> PAGE:
La transition au Mali ne peut être datée en fonction des humeurs de la CEDEAO de la France. Ce qu’il faudrait faire préalablement, c’est mener une évaluation approfondie des institutions de l’état Malien, de la situation sécuritaire et des textes électoraux.
A supposé qu’un coup d’état se déroule dans n’importe quel autre pays de la CEDEAO qui n’est pas victime du terrorisme comme le Mali, qui n’a pas plus de la moitié de son territoire sous occupation des groupes armés, qui n’a pas connu un soulèvent populaire exigeant le départ du gouvernent qui se revendiquait pourtant élu démocratiquement, le délai d’une transition peut être court et les élections peuvent être organisées dans l’immédiat.
Dans le contexte Malien, il y a plusieurs conditions à remplir avant d’appeler à des élections à savoir:
1- Des réformes institutionnelles et constitutionnelles pour renforcer les appareils étatiques et ceci implique la réforme de la cour constitutionnelle.
2- Libérer une bonne partie du territoire national afin de faire un recensement inclusif considérant que des centaines de milliers de personnes sont déplacées et ceci, pour créer une liste électorale juste.
3- Mettre sur pied une commission électorale capable d’organiser ces élections sans ingérence de l’armée ou influence des partis politiques.
4- Réviser le code électoral pour assurer des élections transparentes.
5- Réformer les forces de défenses et de sécurité ainsi que la police et la gendarmerie nationale pour empêcher son ingérence dans le processus électoral.

> TÂCHE ÉNONCÉE 1:
Modifiez les enregistrements, de la ligne contenant "How do I perform: Move" jusqu'à celle contenant "Instruction: Click the" incluses, en y remplaçant "Rabais" par "Remise", puis redonnez ces lignes sans autre changement.
Le texte et les enregistrements proviennent de sources distinctes.

> DONNÉES FOURNIES:
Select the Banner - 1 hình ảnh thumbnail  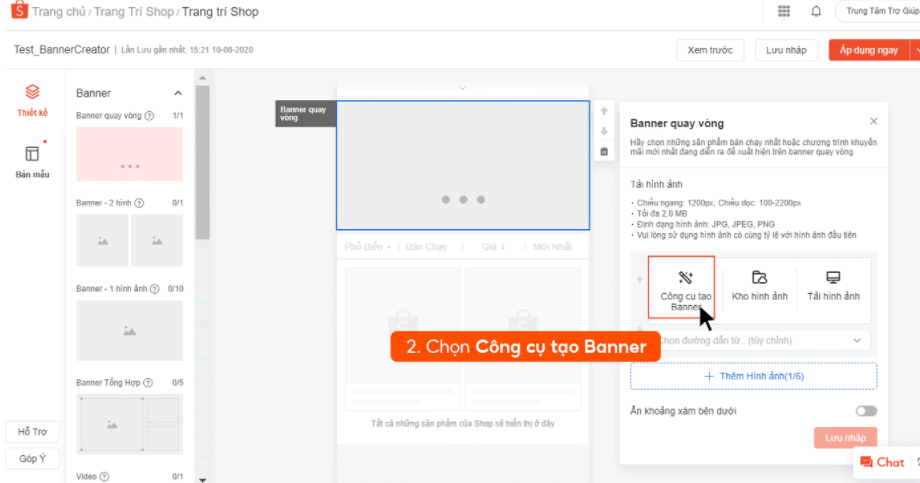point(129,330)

==

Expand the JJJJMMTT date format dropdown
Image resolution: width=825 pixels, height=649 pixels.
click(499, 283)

==

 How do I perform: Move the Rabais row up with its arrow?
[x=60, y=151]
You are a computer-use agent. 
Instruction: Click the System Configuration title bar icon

> TÂCHE ÉNONCÉE 2:
Dans le texte sur la transition au Mali, condensez en une seule phrase plus courte le paragraphe qui commence par « A supposé qu’un coup d’état », en gardant ses idées principales.

> RÉPONSE COMPLÈTE 1:
 How do I perform: Move the Remise row up with its arrow?
[x=60, y=151]
You are a computer-use agent. 
Instruction: Click the System Configuration title bar icon

> RÉPONSE COMPLÈTE 2:
Dans un autre pays de la CEDEAO qui ne subit ni le terrorisme, ni l'occupation de plus de la moitié de son territoire par des groupes armés, ni un soulèvement populaire contre un gouvernement se disant démocratiquement élu, une transition après un coup d'état pourrait être courte et les élections organisées immédiatement.